The $30-million (Wind Engineering Energy and Environment research institute in London, Ontario, founded by a University of Western Ontario professor, will have 106 fans positioned around its test chamber to simulate winds such as hurricanes, tornadoes, mircobursts and downbursts. Architect on the WindEEE project is NORR and London-based Tonda Construction Limited is the general contractor.
Local storms, like the tornado that devastated Goderich, Ontario last year, are responsible for more than 65 per cent of wind-related damage in North America’s interior, says a University of Western Ontario engineering professor.
However, while there are wind tunnels that can evaluate the stress and pressure on structures created by the single direction winds that come with large weather systems like hurricanes, “there is a clear necessity” to invent a facility that can simulate the swirling, multi-directional winds that characterize localized systems, says Horia Hangan.
In 2009, Hangan and Western’s WindEEE (Wind Engineering Energy and Environment) Research Institute, of which he’s a founding director, took up the challenge. Next spring, what he describes as the world’s first large-scale six-sided wind dome will become operational.
The dome, located in London, will use 106 fans positioned around its test chamber to simulate winds ranging from hurricanes to tornadoes, microbursts and downbursts. Each fan can be manipulated individually and accelerated or de-accelerated within one second.
“It’s a totally new type of facility,” says Hangan, noting that it will be used for the first five years to conduct research.
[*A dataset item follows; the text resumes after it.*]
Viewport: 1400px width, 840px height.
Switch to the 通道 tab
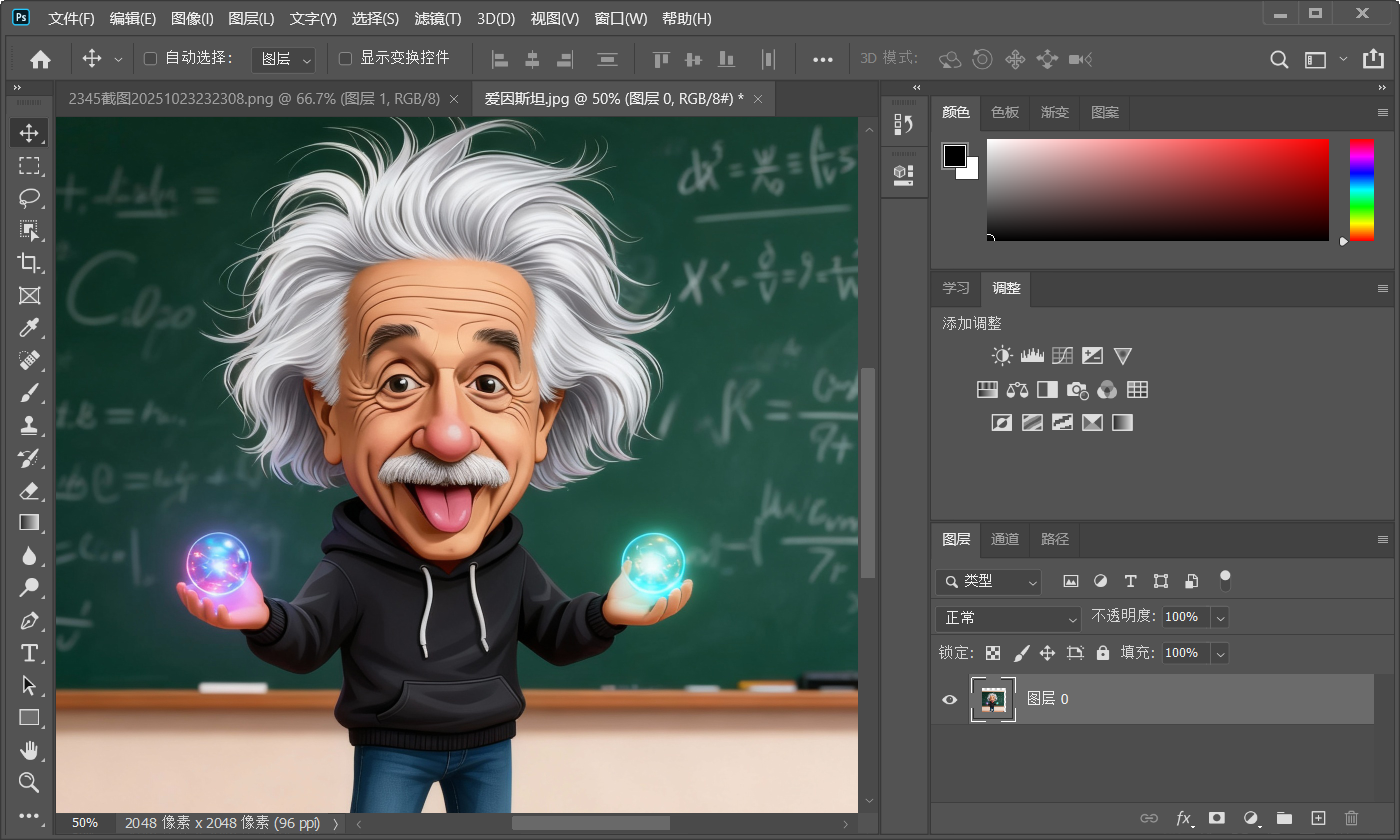coord(1005,539)
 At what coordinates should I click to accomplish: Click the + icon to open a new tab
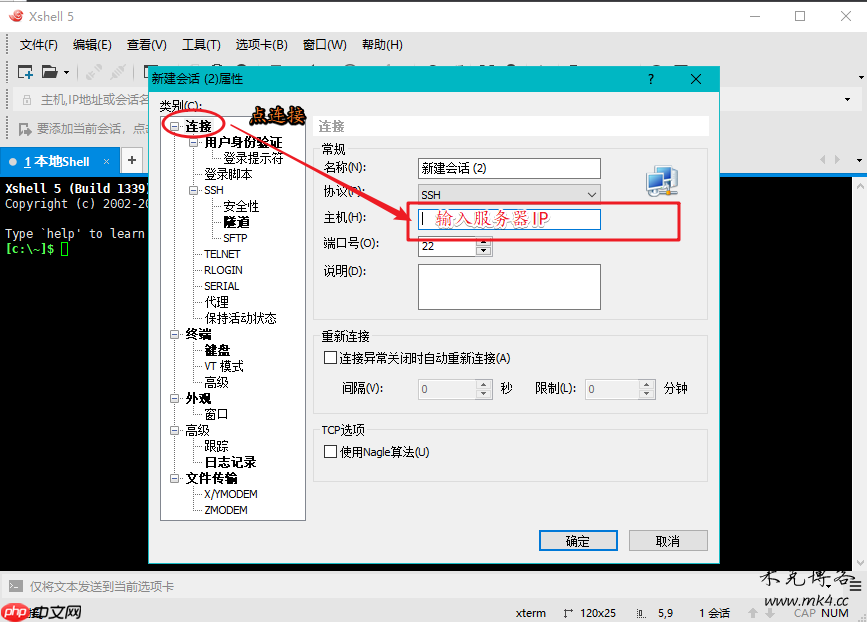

After that it will be available for commercial consulting (the university also has a traditional wind tunnel that has been used to test designs for structures such as the CN Tower and the Confederation bridge that joins P.E.I. to New Brunswick).
He says the dome’s potential uses range from evaluating wind impact on building designs, wind farms and power transmission lines to identifying where wind energy could be collected in cities.
As well, the Institute is obtaining certification for testing small and medium wind turbines as well as solar panels.
The federal and provincial governments each chipped in 40 per cent of the project’s $30 million budget and the university raised the remaining 20 per cent.
Hangan invented the concept and Toronto-based wind tunnel specialists Aiolos developed the facility’s engineering design. The preliminary engineering, such as how many fans were needed and their positioning, took more than nine months to develop.
The architect is NORR, an international architectural, engineering and planning firm.
Andrew Mathers, WindEEE’s project engineer, says developing the equipment and building the facility are closely related. “A lot of the building is the wind tunnel,” he explains.
The building’s domed exterior will be 40 metres in diameter. The hexagonal testing chamber’s diameter is 25 metres. The space between will be used to recirculate air. Elements such as piping and ducting create air blockage so optimum locations for their installation had to be found.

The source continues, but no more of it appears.